**Exercise brief**: After locating the line that contains "Task: Enable 推流时自动录像 checkbox", output that line and each one following it, exactly, to the end of the entries. No pictures.

━━━ Task data

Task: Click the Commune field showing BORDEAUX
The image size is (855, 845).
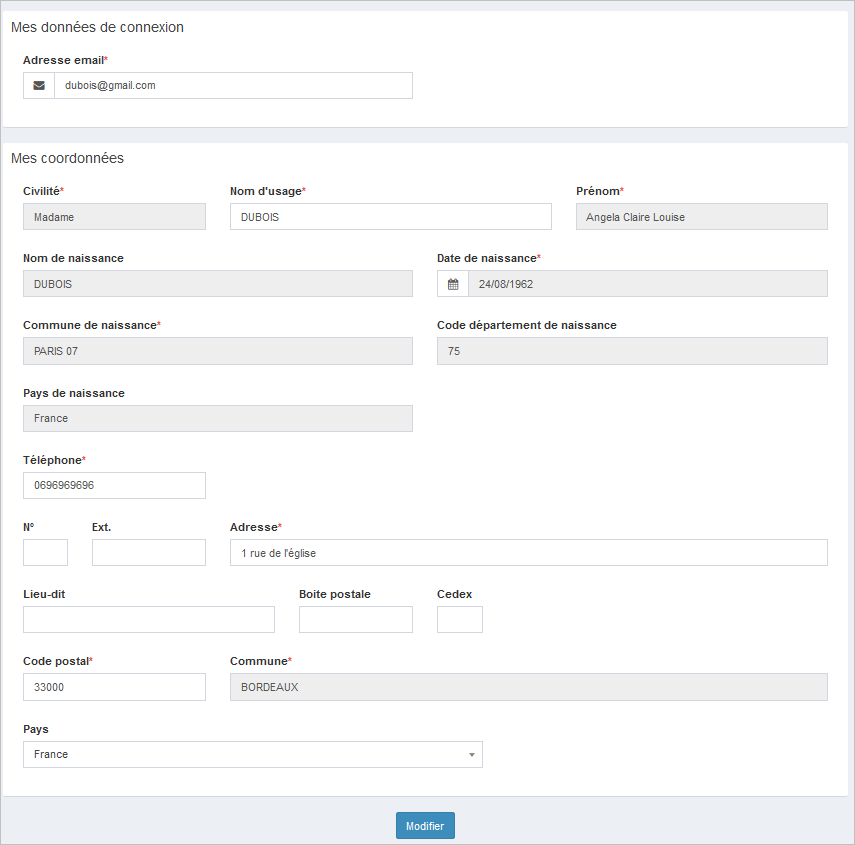Action: click(x=528, y=687)
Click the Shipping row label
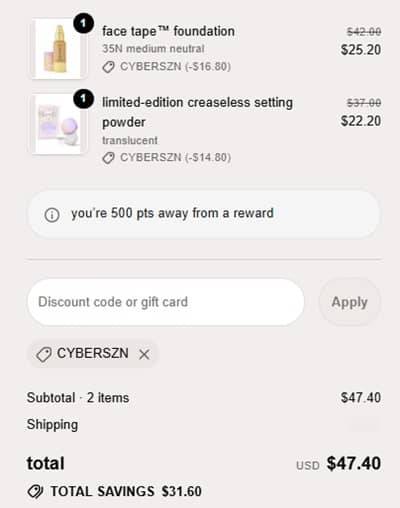The width and height of the screenshot is (400, 508). (x=52, y=424)
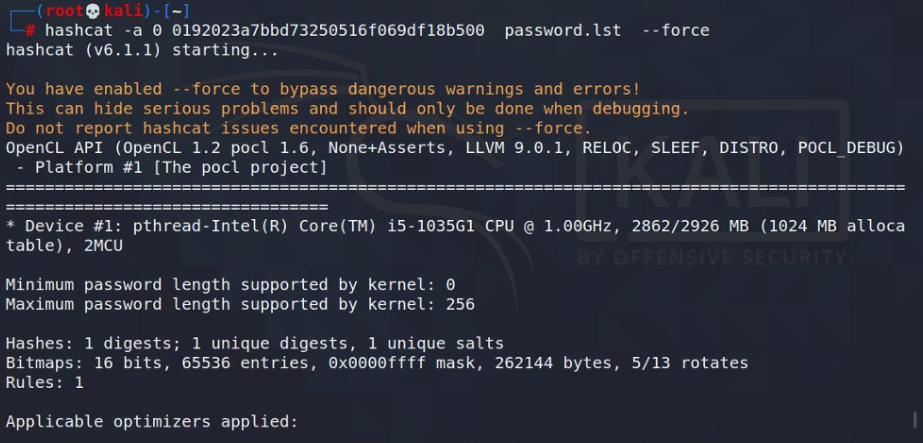Click the MD5 hash string in the command
Viewport: 923px width, 443px height.
click(328, 31)
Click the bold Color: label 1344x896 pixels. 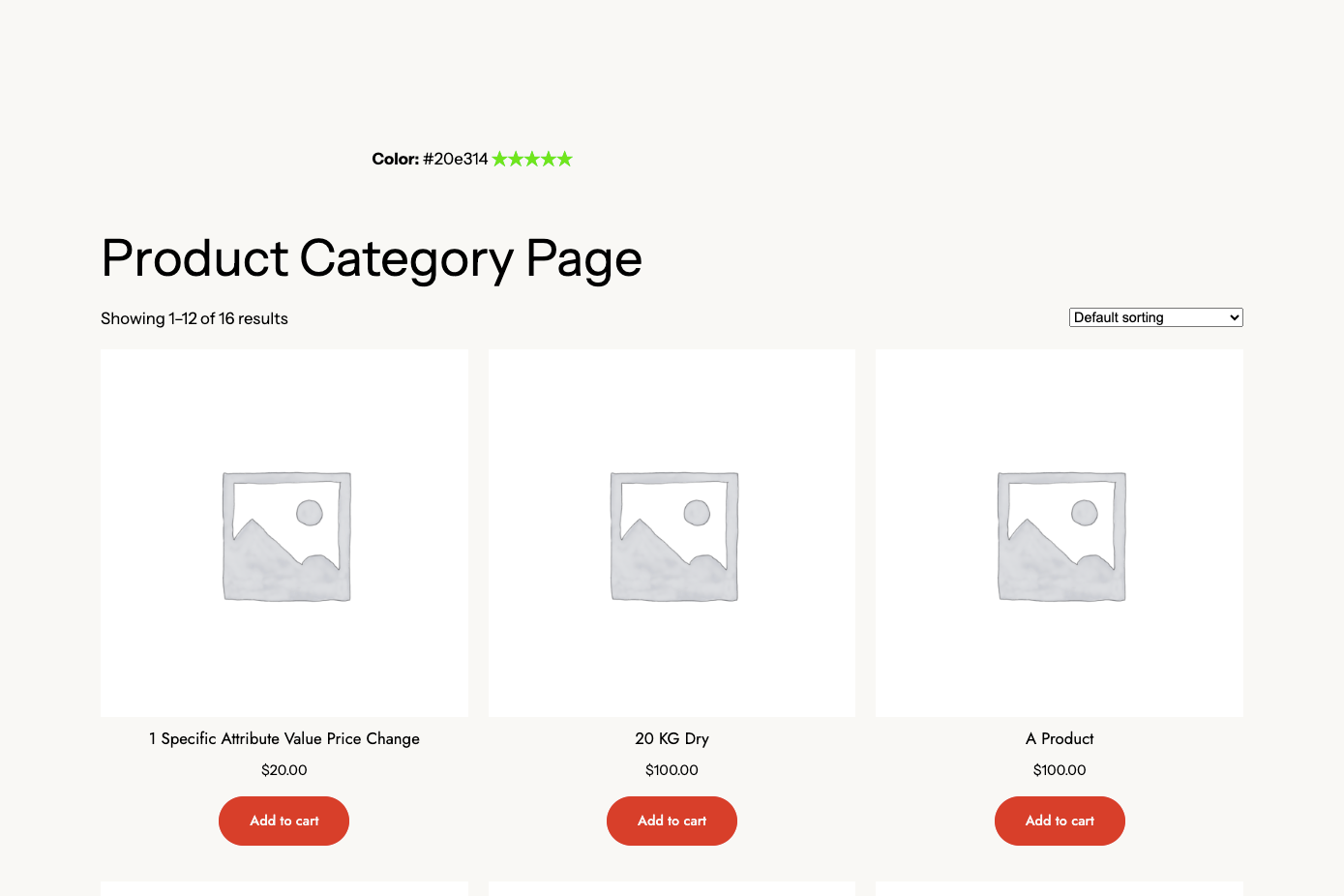[395, 159]
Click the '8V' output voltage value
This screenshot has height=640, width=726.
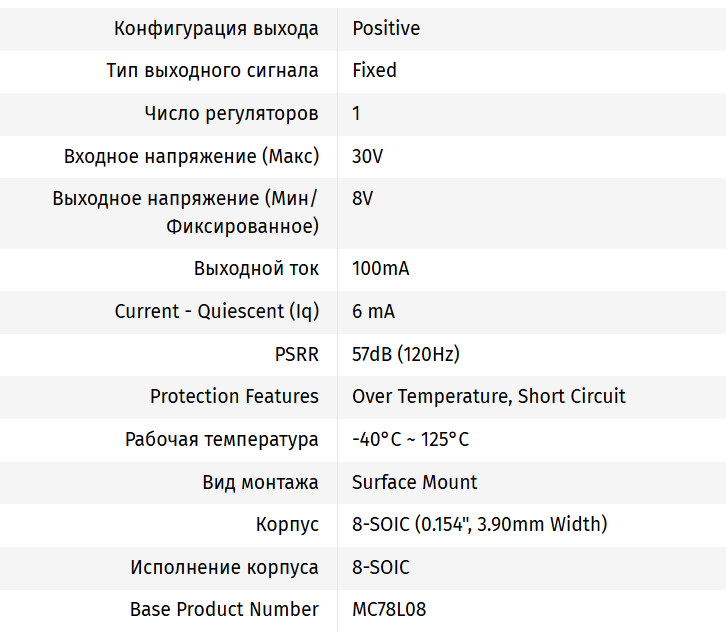pos(362,198)
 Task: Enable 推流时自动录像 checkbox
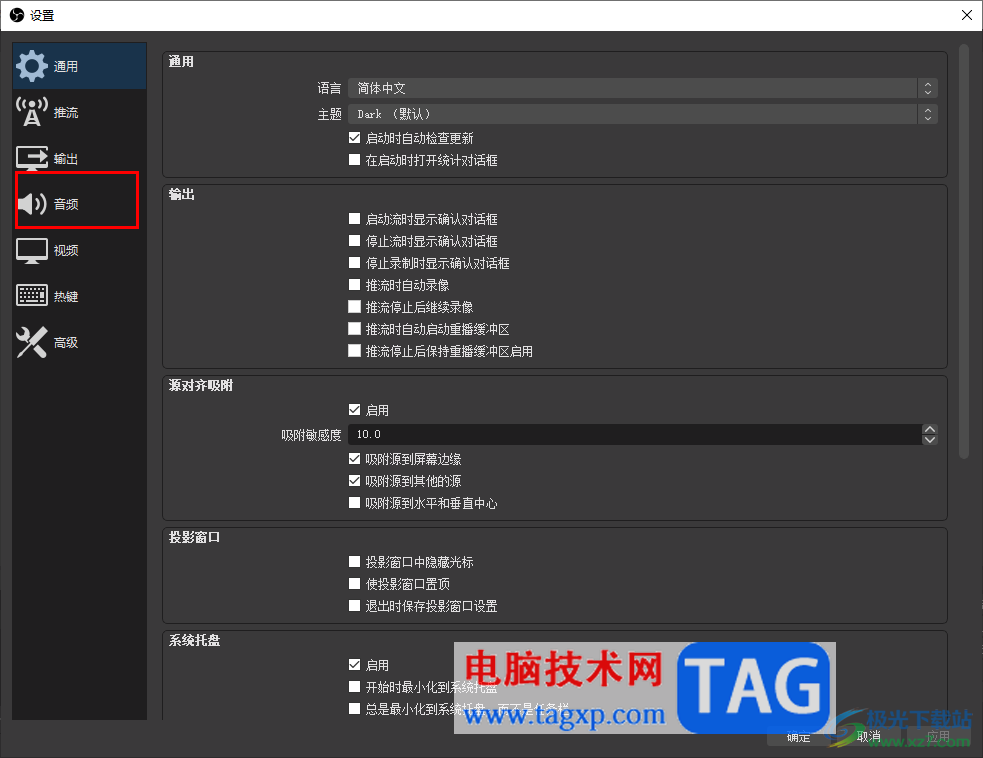[354, 285]
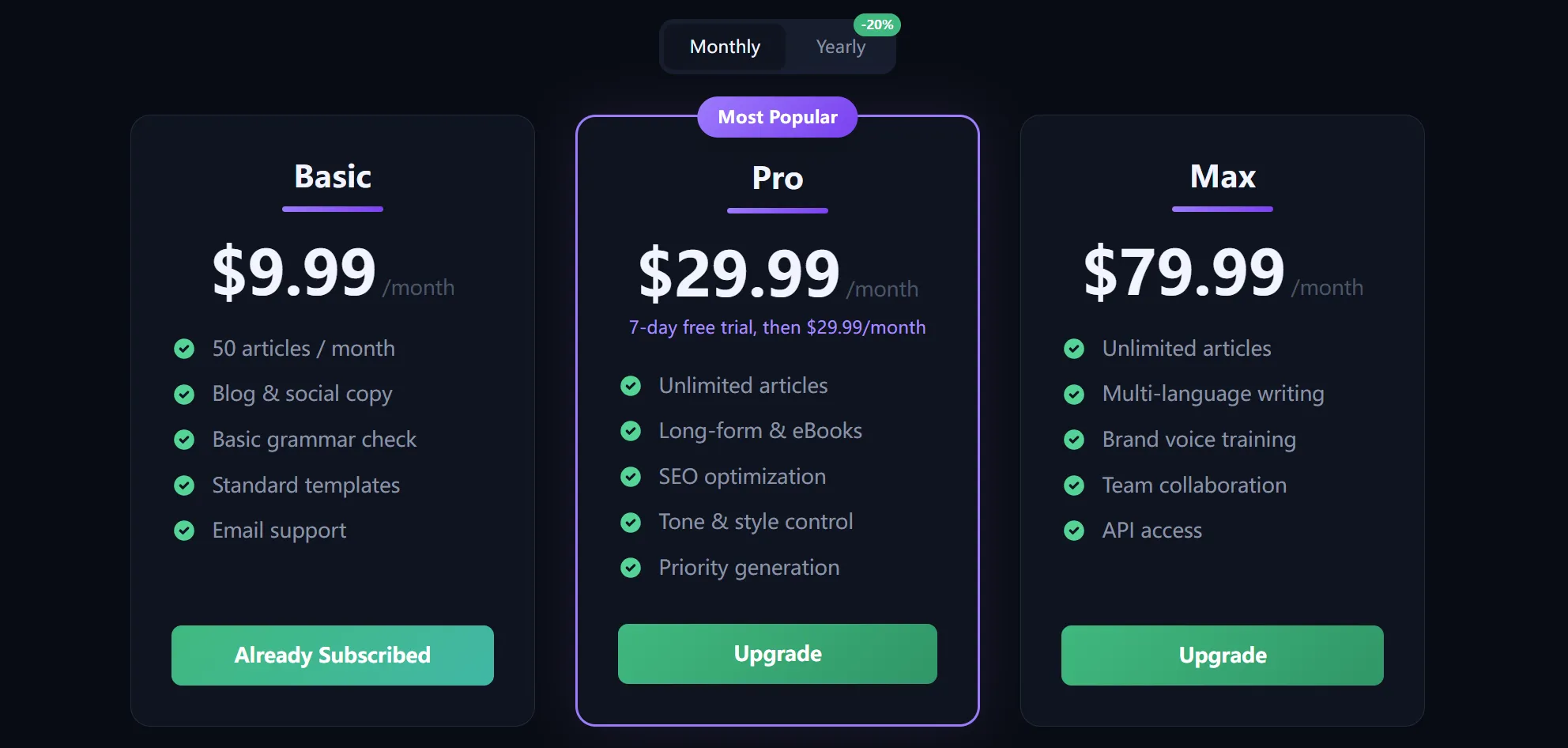The width and height of the screenshot is (1568, 748).
Task: Click the checkmark beside 'Priority generation'
Action: pos(630,568)
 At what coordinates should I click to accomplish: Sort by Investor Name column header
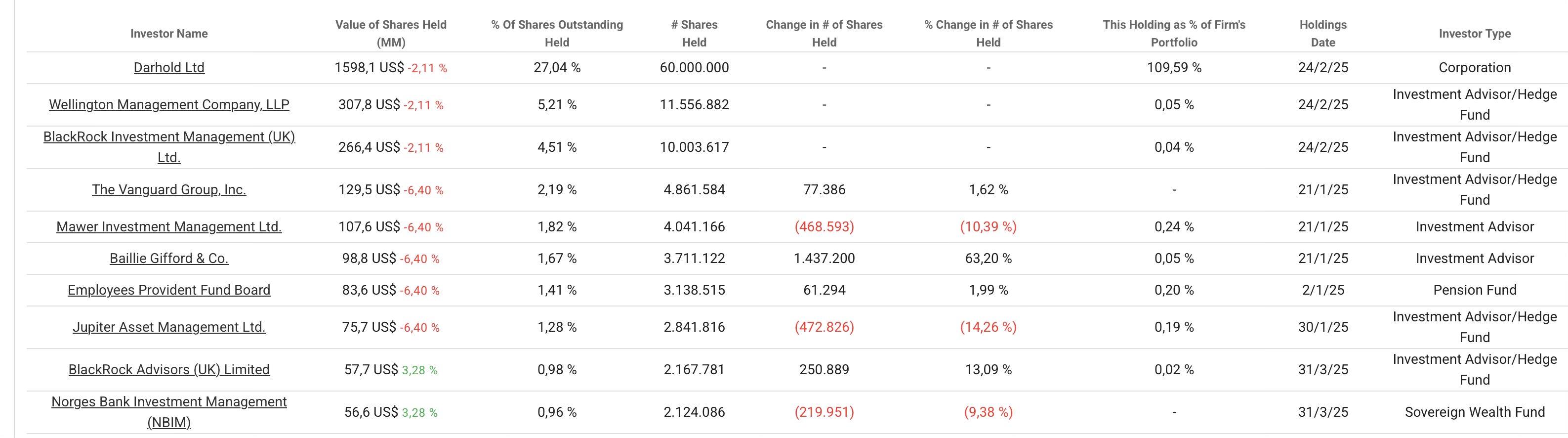(168, 34)
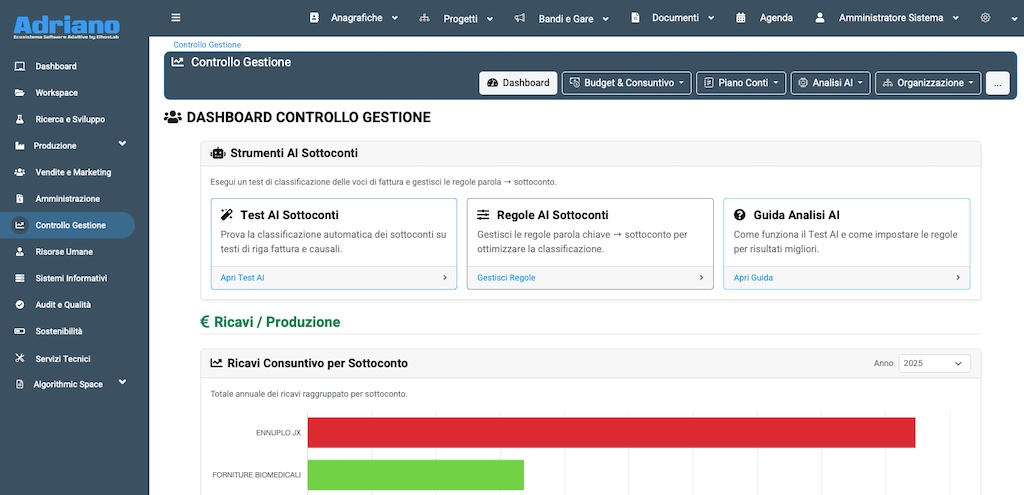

━━━━━━

**Answer to this exercise**:
 Task: Enable 推流时自动录像 checkbox
[354, 285]
The width and height of the screenshot is (1568, 748).
Task: Click the checkmark beside 'Priority generation'
Action: pos(630,568)
 At what coordinates should I click to accomplish: Sort by Investor Name column header
(168, 34)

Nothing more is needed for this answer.